Dead Heat – World At War – Album Review
Following on from 2019’s decent debut album, Certain Death, comes Dead Heat’s sophomore crossover shit-kicker World At War, a release which gives us more of the same crossover thrash but aps the ante in almost every department.
You know what to expect, right? The kind of frenzied hardcore-inflected 80s thrash which was the bread and butter of such luminaires as Leeway, Attitude Adjustment, Excel and Crumbsuckers (with more than a little Vio-Lence and Exodus thrown in for good measure). Which is exactly what you’re gonna get! Sharing a kinship with Power Trip’s almighty Nightmare Logic (2019), this monster of an album brings the free-thinking, mosh-pit-baiting, rebellious sounds of the 80s front and centre. Which means that Dead Heat are hardly breaking new ground but they are retro-fitting their noise for longtime, rabid fans of the genre…..and they’re doing it bloody well!
A relentless onslaught of chugging, fast-picked riffs come at ya like a snarling pit-bull let off its leash with Chris spitting out lyrics with wild abandon, ably backed by occasional bursts of obligatory gang vocals. A little 80s synths creep in on the John Carpenter-esque intro to the title track before Bonded By Blood inspired riffs stab and scythe their way through the masses. It’s all so damn appealing and impossible to ignore.
There’s a nice nod to the more subtle moments of Suicidal Tendencies à la “How Will I Laugh Tomorrow” on the short and sweet “Interlude (Passions)” but, for the majority of the time, Dead Heat simply thrash out with a set of anthems purpose built to cause maximum destruction! Speaking of Suicidal Tendencies, “Age of DH” may provoke ire for its pilfering of “Pledge Your Allegiance” but, to be fair to the lads, it’s a cracking tune which honours Mike Muir’s pioneering output as opposed to merely plagiarising it. There’s actually plenty of old-school thrash touchpoints to savour with the savage “2 Cents” and “Look At It Closely” providing an Atrophy-esque bounce while the opening machine-gun Metallica-isms of “Deathwish” hit hard and the Hannemann / King aping interplay of “The Fall” reaps its own benefits.
The only real misstep would be the irritatingly ill-fitting “Last Call”, which seems to aim for a poor-man’s Ratt meets Skid Row acceptability and is at odds with the remainder of the album.

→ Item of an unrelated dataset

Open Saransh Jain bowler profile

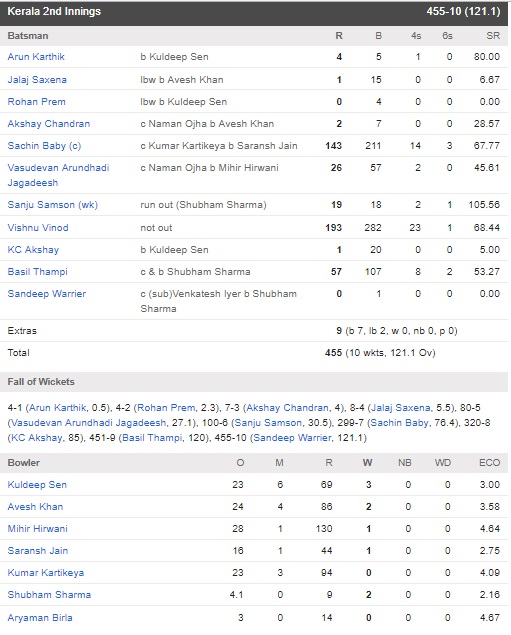[x=38, y=551]
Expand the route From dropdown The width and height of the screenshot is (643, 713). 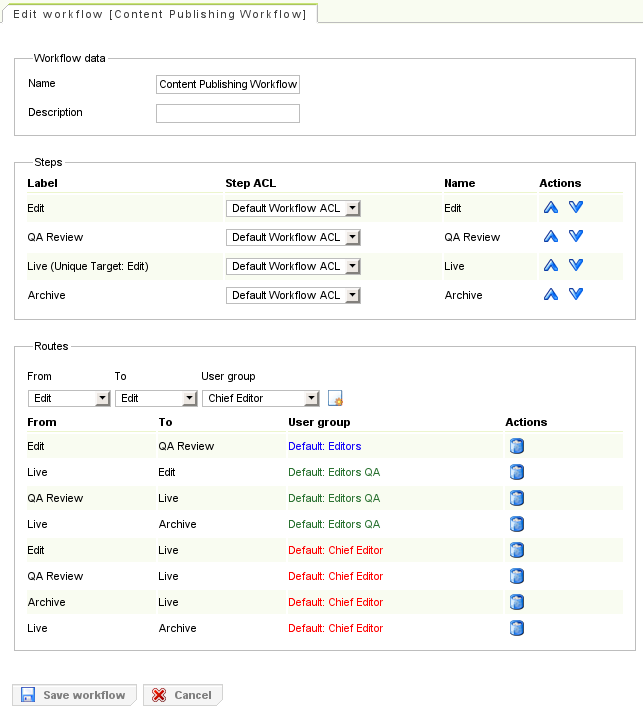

Fortunately the intense savagery of “Pay The Toll” steadies the ship and ends World At War on a considerable high, proving itself to be the equivalent of Power Trip’s almighty “Executioner’s Tax (Swing Of The Axe)”, even if it is over all too quick.
World At War is a definite improvement on Certain Death and proves that the likes of Power Trip and Enforced have some serious competition to contend with! 8/10
Dead Heat‘s World At War was released on June 5th, 2021 via Triple-B Records.